Perhaps something as simple as the classic ‘why are all the lights on? It’s not a lighthouse’ or ‘you’ll get what you’re given’. It shows how you are influenced by your childhood experiences and why it is so important to be aware of how they have shaped your own parenting techniques today.

You are your child’s first teacher, just as your own parents were yours. Their techniques and how they were a role model to you laid the foundation for many of your beliefs, parenting practices and morals. You subconsciously tuned in to the messages they sent, however discreet or indiscreet, which in turn has influenced how you felt about yourself and others.

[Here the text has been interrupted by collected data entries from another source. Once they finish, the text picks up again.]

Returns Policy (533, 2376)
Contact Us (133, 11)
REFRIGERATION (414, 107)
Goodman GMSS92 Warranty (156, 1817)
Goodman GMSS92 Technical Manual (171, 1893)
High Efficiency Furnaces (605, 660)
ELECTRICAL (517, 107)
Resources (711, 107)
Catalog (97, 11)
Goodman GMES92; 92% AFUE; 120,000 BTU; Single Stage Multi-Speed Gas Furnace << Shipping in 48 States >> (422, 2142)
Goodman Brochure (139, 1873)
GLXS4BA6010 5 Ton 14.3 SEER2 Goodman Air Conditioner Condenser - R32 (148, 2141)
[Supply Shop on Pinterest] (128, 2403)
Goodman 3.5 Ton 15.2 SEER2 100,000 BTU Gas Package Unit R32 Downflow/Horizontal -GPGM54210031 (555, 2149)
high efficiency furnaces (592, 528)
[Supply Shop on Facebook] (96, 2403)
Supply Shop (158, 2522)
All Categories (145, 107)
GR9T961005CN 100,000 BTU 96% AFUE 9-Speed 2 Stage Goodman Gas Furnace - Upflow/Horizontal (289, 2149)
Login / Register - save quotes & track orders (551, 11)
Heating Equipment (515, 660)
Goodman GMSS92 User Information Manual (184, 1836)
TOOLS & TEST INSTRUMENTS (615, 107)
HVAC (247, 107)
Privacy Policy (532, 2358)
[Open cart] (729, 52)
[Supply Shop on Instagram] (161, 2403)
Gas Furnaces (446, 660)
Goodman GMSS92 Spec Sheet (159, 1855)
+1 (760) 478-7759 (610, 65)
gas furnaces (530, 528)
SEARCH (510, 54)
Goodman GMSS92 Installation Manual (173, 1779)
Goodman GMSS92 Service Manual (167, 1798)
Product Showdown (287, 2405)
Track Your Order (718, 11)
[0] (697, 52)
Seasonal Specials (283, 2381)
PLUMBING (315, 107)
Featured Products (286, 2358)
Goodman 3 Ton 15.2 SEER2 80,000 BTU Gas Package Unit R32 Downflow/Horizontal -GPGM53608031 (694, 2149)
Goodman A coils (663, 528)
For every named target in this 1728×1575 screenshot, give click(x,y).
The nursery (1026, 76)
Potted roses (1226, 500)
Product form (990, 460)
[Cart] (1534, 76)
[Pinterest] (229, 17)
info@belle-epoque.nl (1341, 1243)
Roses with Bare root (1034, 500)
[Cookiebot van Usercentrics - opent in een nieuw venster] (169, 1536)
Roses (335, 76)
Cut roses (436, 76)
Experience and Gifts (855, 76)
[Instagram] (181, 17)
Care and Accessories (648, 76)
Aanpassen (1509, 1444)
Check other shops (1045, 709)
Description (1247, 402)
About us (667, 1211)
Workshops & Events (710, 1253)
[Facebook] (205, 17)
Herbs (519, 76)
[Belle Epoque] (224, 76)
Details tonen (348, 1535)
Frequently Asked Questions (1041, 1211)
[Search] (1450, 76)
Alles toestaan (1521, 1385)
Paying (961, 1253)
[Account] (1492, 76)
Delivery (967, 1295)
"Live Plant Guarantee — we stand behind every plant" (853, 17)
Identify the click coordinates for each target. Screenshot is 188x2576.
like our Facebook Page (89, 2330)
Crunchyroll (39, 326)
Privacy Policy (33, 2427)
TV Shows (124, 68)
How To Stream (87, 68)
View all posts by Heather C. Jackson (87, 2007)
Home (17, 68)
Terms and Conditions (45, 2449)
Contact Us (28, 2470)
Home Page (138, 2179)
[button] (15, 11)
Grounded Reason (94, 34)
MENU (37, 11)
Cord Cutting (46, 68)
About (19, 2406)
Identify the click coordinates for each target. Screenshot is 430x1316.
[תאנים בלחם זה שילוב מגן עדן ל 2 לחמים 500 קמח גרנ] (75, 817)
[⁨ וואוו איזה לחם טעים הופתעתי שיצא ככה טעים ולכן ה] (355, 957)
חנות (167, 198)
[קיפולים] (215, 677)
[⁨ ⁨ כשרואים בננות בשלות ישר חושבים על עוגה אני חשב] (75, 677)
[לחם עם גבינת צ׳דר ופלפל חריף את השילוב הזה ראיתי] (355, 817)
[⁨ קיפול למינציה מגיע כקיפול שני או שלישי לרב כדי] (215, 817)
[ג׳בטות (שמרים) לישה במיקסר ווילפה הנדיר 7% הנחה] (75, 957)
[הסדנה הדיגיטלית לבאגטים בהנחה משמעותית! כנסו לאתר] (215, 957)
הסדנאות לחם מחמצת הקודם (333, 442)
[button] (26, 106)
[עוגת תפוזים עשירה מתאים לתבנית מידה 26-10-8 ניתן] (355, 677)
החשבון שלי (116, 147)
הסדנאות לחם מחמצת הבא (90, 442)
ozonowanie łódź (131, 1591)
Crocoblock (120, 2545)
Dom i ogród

My biological father was abused by his own mum. This doesn’t condone the way he treated me, or how in many ways he left me a broken child afraid of being loved. I had two choices growing up: repeat the cycle, just as he did or learn from it, viewing it as a lesson on how not to parent or live my life. I chose the latter.

My toxic father taught me independence. He taught me how to love and likewise, how to be loved by unequivocally demonstrating the exact opposite. He taught me my worth by teaching me I was worthless. But most of all he taught me strength and how to pick myself up and always strive to be the best that I can. I will undoubtedly teach Tristan these things, in the opposite way I learnt them.

In the most unfortunate way, I have a lot to thank my father for. As a mum, I am hyper-aware of the fact that everything I do has a direct impact my son and it is down to me how positive or negative they are because these are memories he will carry with him always. Like most parents, I often find my patience wearing thin. There are only so many times you can repeat ‘mama said no’ before you get sick of hearing yourself say it and the guilt I often feel accompanying feelings like this are second to none. Tristan is only almost 1. I have to consciously remind myself of this, and I often find myself recalling the way my own fathers patience wore thin quickly with me and fear that I, too, however fleeting, will raise my voice unnecessarily and the constant reminder is sobering and frankly, it’s exhausting.

Despite this, I’m aware of how my feelings towards my own childhood have shaped the woman and mother I am today. I work exceptionally hard to prevent the cycle of abuse repeating, and if Tristan ever experienced the kind of parenting I did, I think I’d die a thousand deaths.